What you will do
Copy out every line holding the string "click" from the records below.

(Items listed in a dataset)
==================================================
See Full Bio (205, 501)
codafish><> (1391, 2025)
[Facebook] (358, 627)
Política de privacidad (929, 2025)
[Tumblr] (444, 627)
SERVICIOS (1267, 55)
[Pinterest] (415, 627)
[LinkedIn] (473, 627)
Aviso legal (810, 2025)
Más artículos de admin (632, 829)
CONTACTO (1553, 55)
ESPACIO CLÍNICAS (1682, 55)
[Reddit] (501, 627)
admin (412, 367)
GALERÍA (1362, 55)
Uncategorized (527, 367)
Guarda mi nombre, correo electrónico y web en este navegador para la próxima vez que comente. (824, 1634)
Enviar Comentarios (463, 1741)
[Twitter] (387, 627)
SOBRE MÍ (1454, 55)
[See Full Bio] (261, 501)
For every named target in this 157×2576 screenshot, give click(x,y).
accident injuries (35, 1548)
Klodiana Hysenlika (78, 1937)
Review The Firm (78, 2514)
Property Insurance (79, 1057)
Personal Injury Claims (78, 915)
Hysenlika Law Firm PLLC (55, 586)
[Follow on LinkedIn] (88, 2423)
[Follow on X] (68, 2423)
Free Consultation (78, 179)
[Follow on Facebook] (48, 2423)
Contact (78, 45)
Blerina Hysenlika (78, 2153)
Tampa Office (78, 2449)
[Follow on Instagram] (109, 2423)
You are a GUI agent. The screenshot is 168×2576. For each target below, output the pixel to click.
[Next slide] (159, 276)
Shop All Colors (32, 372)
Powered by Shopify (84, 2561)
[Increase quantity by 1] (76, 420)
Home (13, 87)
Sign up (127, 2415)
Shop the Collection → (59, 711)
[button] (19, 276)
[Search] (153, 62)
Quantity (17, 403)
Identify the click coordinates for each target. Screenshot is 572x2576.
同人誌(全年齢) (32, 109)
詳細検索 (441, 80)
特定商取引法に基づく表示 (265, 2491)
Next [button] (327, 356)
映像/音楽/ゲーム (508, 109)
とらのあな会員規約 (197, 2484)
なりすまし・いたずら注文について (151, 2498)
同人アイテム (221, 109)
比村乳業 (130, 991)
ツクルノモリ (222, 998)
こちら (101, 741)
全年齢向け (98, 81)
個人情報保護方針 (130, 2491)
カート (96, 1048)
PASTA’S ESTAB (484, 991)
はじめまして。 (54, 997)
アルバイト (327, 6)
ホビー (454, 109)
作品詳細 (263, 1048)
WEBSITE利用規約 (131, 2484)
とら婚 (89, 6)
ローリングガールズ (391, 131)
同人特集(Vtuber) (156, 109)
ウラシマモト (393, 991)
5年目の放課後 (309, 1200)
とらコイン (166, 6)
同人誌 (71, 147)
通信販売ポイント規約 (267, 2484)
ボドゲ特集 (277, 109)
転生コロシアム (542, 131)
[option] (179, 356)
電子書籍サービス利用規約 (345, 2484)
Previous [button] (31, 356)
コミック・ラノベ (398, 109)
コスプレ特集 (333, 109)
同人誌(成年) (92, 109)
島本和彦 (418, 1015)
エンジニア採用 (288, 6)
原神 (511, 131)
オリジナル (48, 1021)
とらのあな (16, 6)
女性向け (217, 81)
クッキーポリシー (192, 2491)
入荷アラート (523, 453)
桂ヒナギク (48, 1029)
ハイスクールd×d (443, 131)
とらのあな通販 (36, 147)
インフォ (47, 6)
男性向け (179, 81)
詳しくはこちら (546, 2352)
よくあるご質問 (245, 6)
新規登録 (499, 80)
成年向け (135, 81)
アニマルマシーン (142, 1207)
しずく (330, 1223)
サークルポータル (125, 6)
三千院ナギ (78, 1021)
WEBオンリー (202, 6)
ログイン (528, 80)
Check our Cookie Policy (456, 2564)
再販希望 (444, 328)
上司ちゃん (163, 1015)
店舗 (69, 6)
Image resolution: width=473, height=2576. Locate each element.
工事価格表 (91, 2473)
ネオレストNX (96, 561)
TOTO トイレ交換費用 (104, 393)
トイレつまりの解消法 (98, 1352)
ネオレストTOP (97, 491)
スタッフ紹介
==================================================
Final answer
For every named target in this 157×2576 screenshot, give click(x,y).
You are a GUI agent. The screenshot is 168×2576. For each target below, output the pixel to click.
Identify the click coordinates for each target. Screenshot is 572x2576.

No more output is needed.